Manav tezgâhında sıradan bir meyve gibi durur. Oysa bazen bir portakal, bir ülkenin ekonomik fotoğrafından çok daha fazlasını anlatır. Özellikle de kirli, nasırlı ellerin arasında tutuluyorsa…

Vardiya yemeğinden kalan portakalı cebine koyup çocuğuna götüren bir babanın ne hissettiğini anlayabilmek, masa başında hazırlanan raporlardan, grafiklerden çok daha fazlasını gerektirir. O an, bir baba sadece portakal taşımaz; eve götüremediği etin, sütün, meyvenin mahcubiyetini de taşır.
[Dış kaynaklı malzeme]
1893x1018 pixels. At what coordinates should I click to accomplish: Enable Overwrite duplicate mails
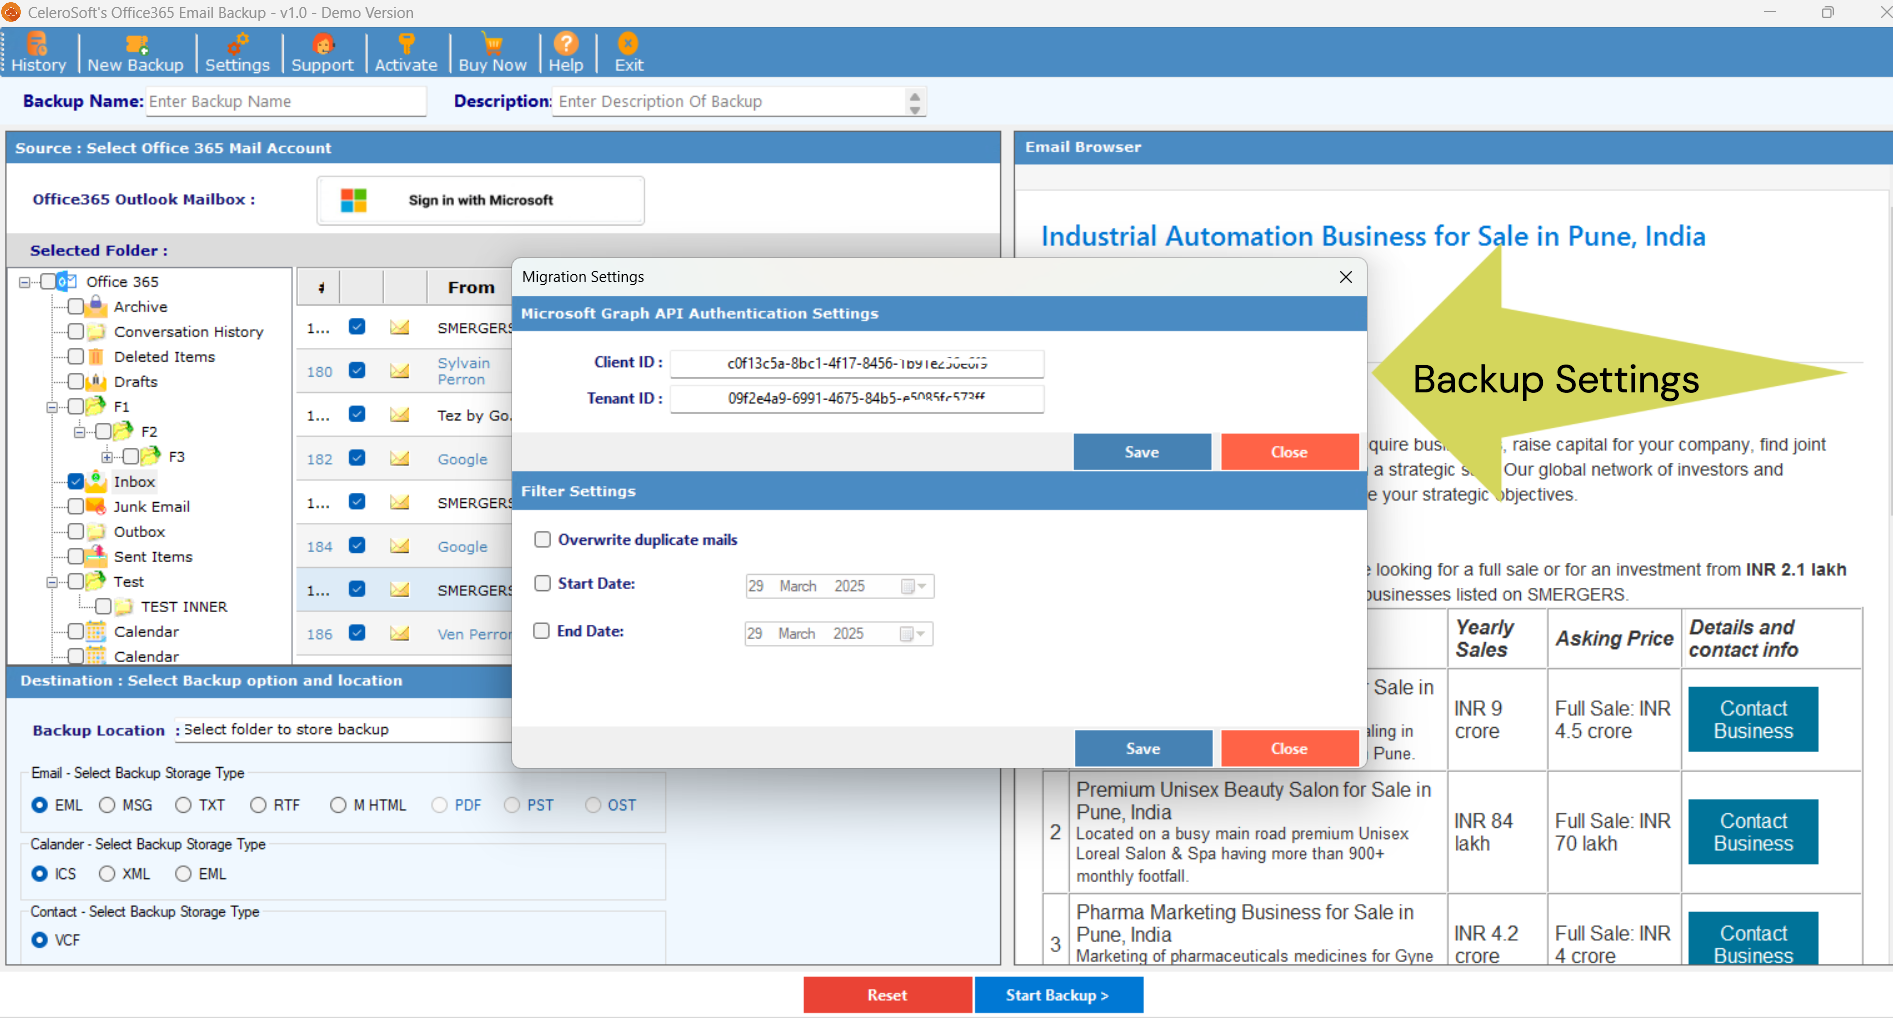point(542,539)
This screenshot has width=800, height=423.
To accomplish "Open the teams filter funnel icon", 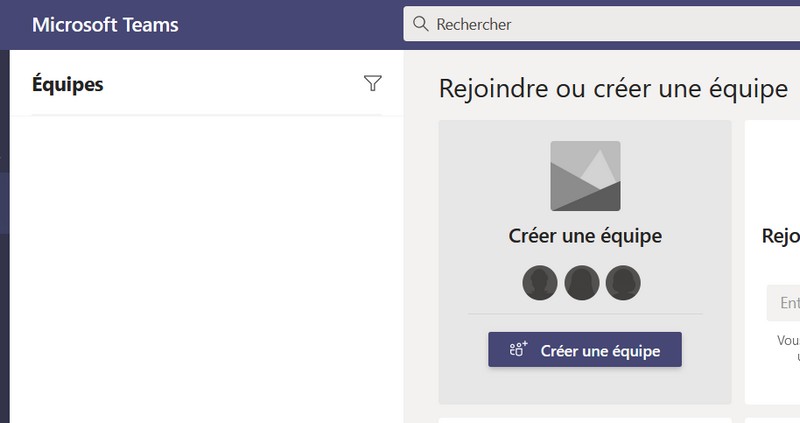I will 373,84.
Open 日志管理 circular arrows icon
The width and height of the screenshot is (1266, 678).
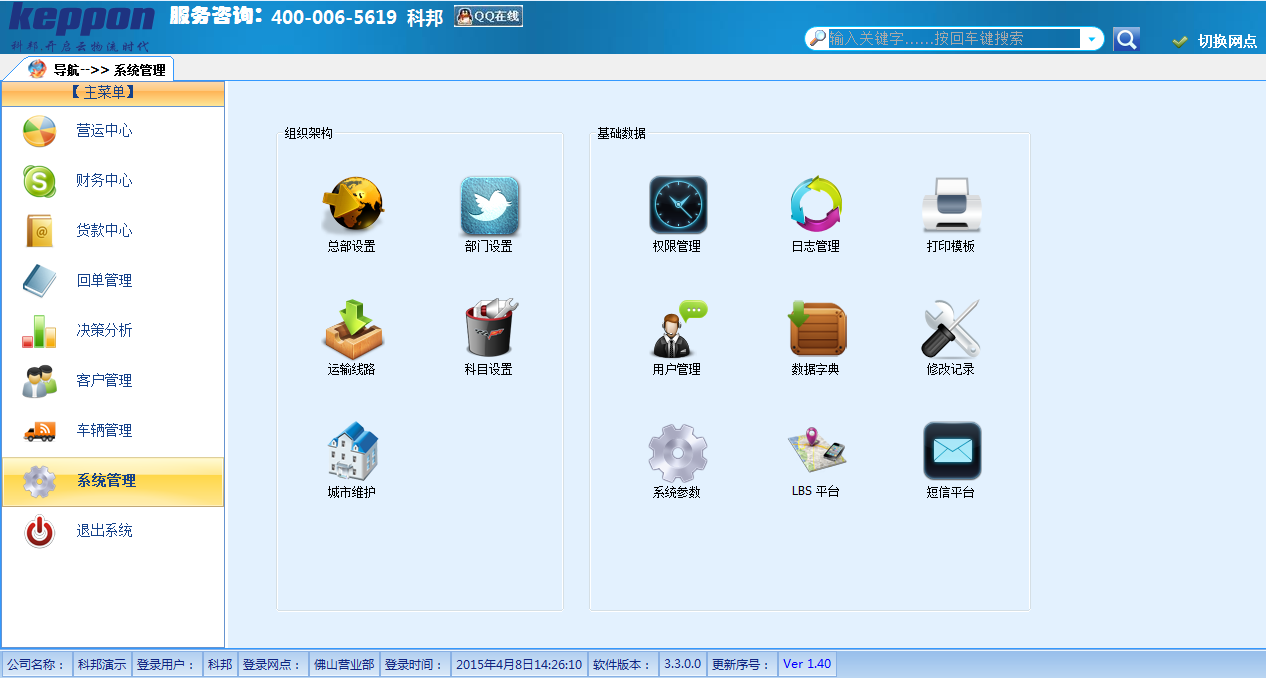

Asgari ücret, kâğıt üzerinde bir rakamdır. Ama hayatta karşılığı; eksik kalan mutfak filesi, ertelenen okul masrafı, her ay biraz daha büyüyen borç defteridir. Bir çocuğun “baba alır mıyız?” sorusuna verilen suskun cevaptır.
Bugün asgari ücreti belirleyenler, çoğu zaman enflasyonu, bütçe disiplinini, piyasa dengelerini konuşuyor. Peki, bir işçinin eve dönerken cebine koyduğu tek meyvenin çocuğuna umut olup olmadığını hiç düşünüyorlar mı?
O baba, portakalı uzatırken gülümsemeye çalışır. Çünkü baba olmak, yokluğunu göstermemeyi gerektirir. Ama o gülümsemenin ardında, “daha fazlasını hak ediyorduk” duygusu saklıdır.
Bu ülkede sorun, çalışmamak değil; çalıştığı hâlde geçinememektir. Sabahın karanlığında evden çıkan, akşam yorgun argın dönen insanların tek beklentisi lüks değil; insanca bir yaşamdır.
Asgari ücret, adı gibi asgari olamaz.
Çünkü insan onuru asgariyle ölçülmez.
Bir gün karar vericiler, o portakalı ellerine alıp tartarlarsa; kilosunu değil, bir babanın yüreğindeki ağırlığını ölçerlerse, belki o zaman rakamlar vicdanla buluşur.